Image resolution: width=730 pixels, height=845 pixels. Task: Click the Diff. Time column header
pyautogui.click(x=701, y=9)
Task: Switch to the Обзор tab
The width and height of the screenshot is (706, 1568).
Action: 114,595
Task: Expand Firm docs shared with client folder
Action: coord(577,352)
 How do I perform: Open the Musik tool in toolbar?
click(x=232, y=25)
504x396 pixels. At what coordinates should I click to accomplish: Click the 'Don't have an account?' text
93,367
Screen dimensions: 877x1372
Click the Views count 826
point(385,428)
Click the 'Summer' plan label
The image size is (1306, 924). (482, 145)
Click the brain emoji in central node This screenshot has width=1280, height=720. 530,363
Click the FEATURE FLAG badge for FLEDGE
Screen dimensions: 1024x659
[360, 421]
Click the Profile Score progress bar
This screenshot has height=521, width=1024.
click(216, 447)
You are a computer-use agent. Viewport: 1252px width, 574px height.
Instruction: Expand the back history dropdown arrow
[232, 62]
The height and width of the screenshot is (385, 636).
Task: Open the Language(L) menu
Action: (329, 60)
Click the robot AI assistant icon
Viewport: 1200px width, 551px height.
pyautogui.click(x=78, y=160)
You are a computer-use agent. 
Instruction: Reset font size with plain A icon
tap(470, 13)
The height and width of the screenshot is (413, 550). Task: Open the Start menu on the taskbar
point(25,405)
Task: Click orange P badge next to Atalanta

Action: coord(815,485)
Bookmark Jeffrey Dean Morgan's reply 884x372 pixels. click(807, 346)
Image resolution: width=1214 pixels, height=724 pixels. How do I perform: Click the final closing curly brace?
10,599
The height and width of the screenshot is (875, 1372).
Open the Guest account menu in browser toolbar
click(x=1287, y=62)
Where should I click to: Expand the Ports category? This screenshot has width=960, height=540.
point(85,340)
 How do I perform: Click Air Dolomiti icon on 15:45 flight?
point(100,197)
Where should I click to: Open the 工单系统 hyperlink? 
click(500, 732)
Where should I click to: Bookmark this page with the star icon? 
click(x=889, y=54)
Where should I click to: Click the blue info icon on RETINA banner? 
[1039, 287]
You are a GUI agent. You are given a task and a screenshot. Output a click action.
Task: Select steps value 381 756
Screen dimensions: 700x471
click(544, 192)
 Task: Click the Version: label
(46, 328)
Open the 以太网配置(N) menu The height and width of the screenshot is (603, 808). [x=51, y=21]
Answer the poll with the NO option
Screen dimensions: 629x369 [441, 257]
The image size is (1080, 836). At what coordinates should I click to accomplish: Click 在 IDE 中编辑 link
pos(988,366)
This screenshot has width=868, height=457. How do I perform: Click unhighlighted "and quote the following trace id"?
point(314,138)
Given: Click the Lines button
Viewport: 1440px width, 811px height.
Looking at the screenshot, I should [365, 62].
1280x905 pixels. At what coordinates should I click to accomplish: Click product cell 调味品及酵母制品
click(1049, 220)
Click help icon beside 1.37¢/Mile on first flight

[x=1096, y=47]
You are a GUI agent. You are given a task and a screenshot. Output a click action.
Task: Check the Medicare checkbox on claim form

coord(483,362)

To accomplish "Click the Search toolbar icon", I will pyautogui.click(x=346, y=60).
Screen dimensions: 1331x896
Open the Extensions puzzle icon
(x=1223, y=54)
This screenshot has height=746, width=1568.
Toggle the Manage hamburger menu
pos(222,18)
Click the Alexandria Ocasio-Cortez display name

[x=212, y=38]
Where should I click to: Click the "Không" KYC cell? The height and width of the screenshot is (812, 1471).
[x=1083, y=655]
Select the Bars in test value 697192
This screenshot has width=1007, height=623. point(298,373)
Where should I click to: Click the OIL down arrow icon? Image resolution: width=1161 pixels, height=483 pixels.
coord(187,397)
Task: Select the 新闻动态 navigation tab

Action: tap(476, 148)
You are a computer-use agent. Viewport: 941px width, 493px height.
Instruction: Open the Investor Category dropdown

#### [Problem to solve]
Scan the entries above and return each line that holds "agent".

#### [Solution to the exercise]
You are a computer-use agent. Viewport: 1252px width, 574px height.
You are a computer-use agent. 
You are a GUI agent. You are given a task and a screenshot. Output a click action.
You are a GUI agent. You are given a task and a screenshot. Output a click action.
You are a computer-use agent. Viewport: 941px width, 493px height.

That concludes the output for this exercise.